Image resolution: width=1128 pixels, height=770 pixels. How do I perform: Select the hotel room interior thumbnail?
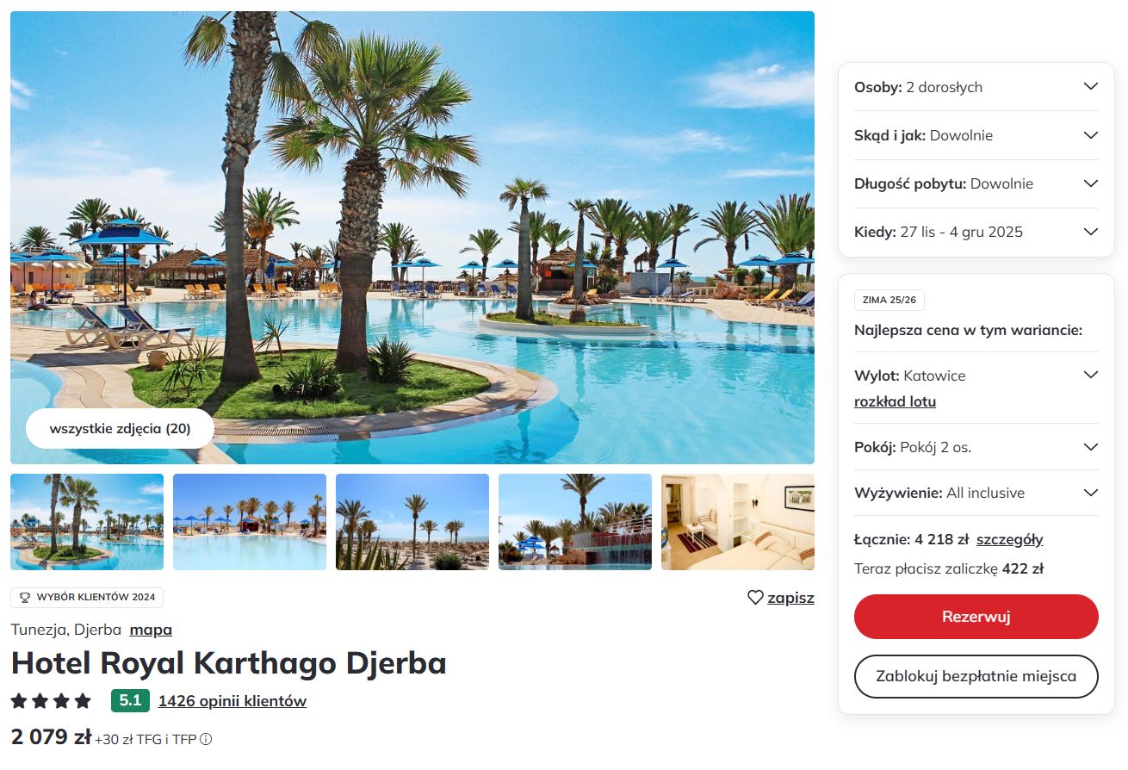pos(738,522)
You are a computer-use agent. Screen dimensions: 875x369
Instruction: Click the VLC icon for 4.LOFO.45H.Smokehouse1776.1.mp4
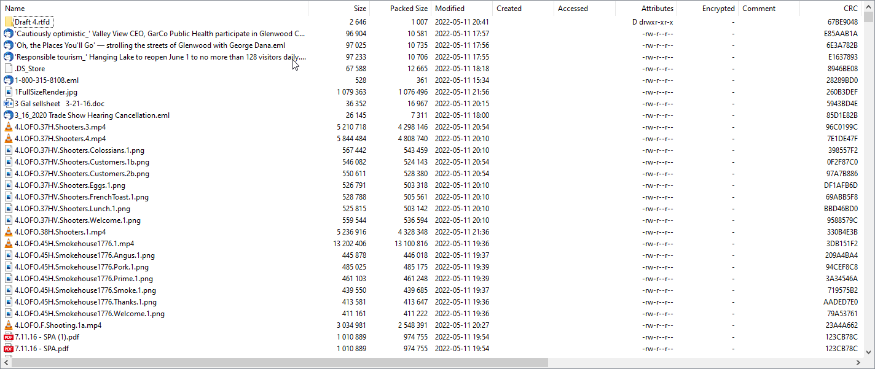[x=9, y=244]
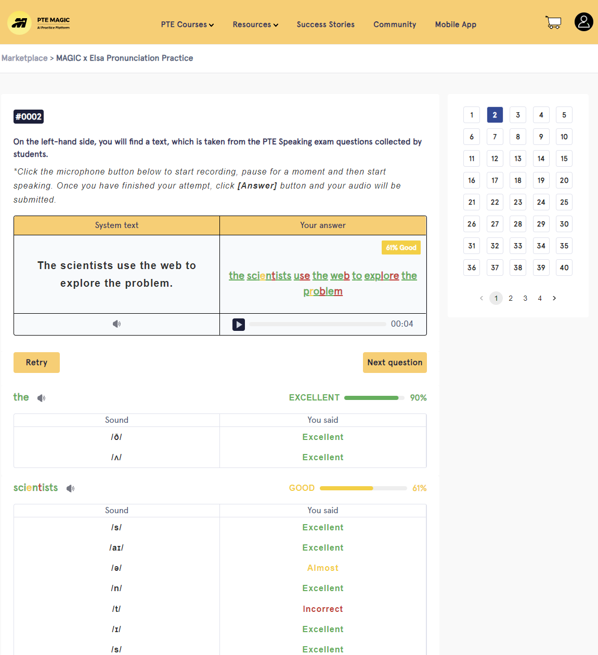Seek in the answer audio progress bar
The height and width of the screenshot is (655, 598).
coord(318,324)
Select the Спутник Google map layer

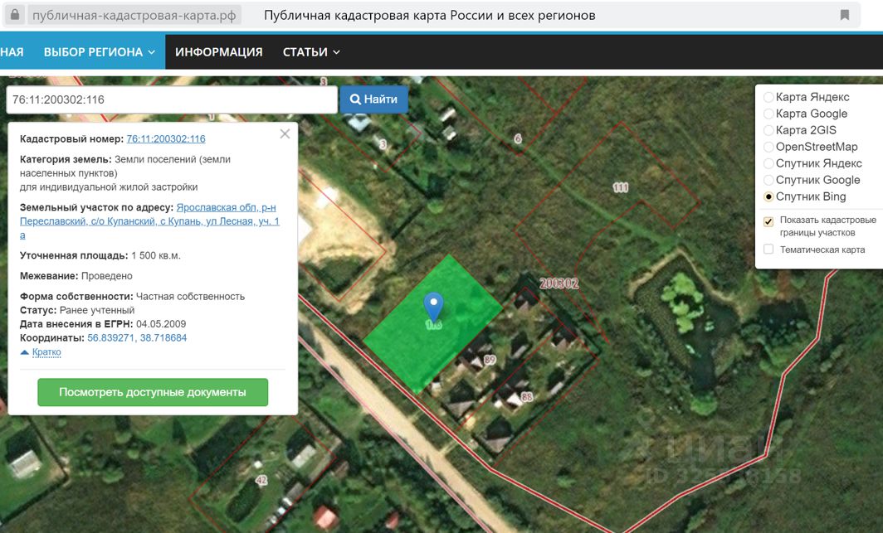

━━━━━━━━━━━━━━━━━━━━━━━━━━━━━━

> [To do]:
Rewrite the records above, putting "Choose" wherever "Select" appears and changing nothing else. Leave the pictures out of your answer.

> [Expected answer]:
Image resolution: width=1128 pixels, height=770 pixels. How do I perform: Choose the hotel room interior thumbnail?
pos(738,522)
You are a computer-use agent. Screen dimensions: 875x369
Instruction: Click the VLC icon for 4.LOFO.45H.Smokehouse1776.1.mp4
[x=9, y=244]
Seek in the answer audio progress bar
The height and width of the screenshot is (655, 598).
coord(318,324)
Choose the Спутник Google map layer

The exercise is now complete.